His musical roots in traditional gospel and country, Larry Gatlin has worn his love for God and country on his sleeve, which may have helped him retain the loyalty of longtime fans.
"I have not heard one discouraging word from anyone," Gatlin said. "It's pretty hard for somebody to gripe when you come out and say, 'I've made a mistake, I'm sorry and I want to do better.' People are not going to beat you up when you deal with them like that.
"Some people don't understand how a guy can get to the point where he lives for his next gram of cocaine or bottle of vodka. People have said, 'But that's illegal.' Well, so is driving 56 miles an hour--they just have different ramifications.
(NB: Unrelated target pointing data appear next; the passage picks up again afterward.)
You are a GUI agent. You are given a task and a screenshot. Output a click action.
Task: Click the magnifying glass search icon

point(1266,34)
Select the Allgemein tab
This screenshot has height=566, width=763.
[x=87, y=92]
I think the fans do understand me as a person. We're all just human, and I believe God isn't going to give us more than we can handle."
He admitted that for a time he was looking anywhere but at himself for the cause of personal and professional slumps. The group's last No. 1 single, "Houston (Means I'm One Day Closer To You)," came in 1983, while their 1985 album "Smile" reached only No. 35 on Billboard's country album charts.
"We haven't had a really big hit in three or four years, country music is on the decline, the economy has been bad," he said. "After two or three years like that you start clutching at straws, looking for a scapegoat. But eventually you've got to say, 'The buck stops here. I am responsible'."
He is confident that the Gatlins' forthcoming album "Partners," due in September, will spark new momentum in the group's career. "It's the best we've ever done. It's back to Gatlins' music. We'd strayed away from that for a while, but I'm not going to let that happen again."
Even though Gatlin now says he has "no gripes" about his life, that doesn't mean he has no complaints about the business side of country music, which has steadily dropped since its popularity peaked during the "Urban Cowboy" fad of the early '80s.
"The record companies killed the goose that laid the golden egg," he said. "When I first moved to Nashville (in 1972), artists ran the labels. Then the record companies realized it was big business and all the lawyers started running things.
"The biggest mistake was having non-music people make musical decisions. I was at my record company (Columbia) and looked around the office and noticed there wasn't one person who has sung, written, played on, produced or had anything to do with a hit record.
"But there are signs that things are beginning to change. I think they are realizing promotion men shouldn't be the ones picking singles or telling musicians how to record. They do a great job and I respect their efforts in selling records, but should leave the music to the artists."
The last week has been "an emotional roller coaster ride" for Gatlin, who performed on July 3 for President Reagan, French President Francois Mitterrand and tens of millions of television viewers for the Statue of Liberty festivities in New York. A few days later he went back to Odessa, Tex., for his 20-year high school reunion, after which he joined his brothers in Vallejo for the Solano County Fair.
Yet, Gatlin said he doesn't mind moving constantly from small clubs to county fairs to large concert halls that is common on the Gatlins' 200-shows-per-year schedule.
"Some people can just go out and work three or four months a year, but not us," he said. "We've had most of this year off, we've been in the studio recording--now it's time to get back out and make a living.
In addition to their performance at the fair tonight, the Gatlins will return to Orange County for shows July 28-29 at the Crazy Horse Steak House in Santa Ana and in September will headline the Inglewood Forum.
"It does get a little harder with the years," he said, "but I don't have any gripes. I used to complain, but now I just go out and sing. If people don't like it any more, then we'll get into something else. But so far they haven't gotten to that point."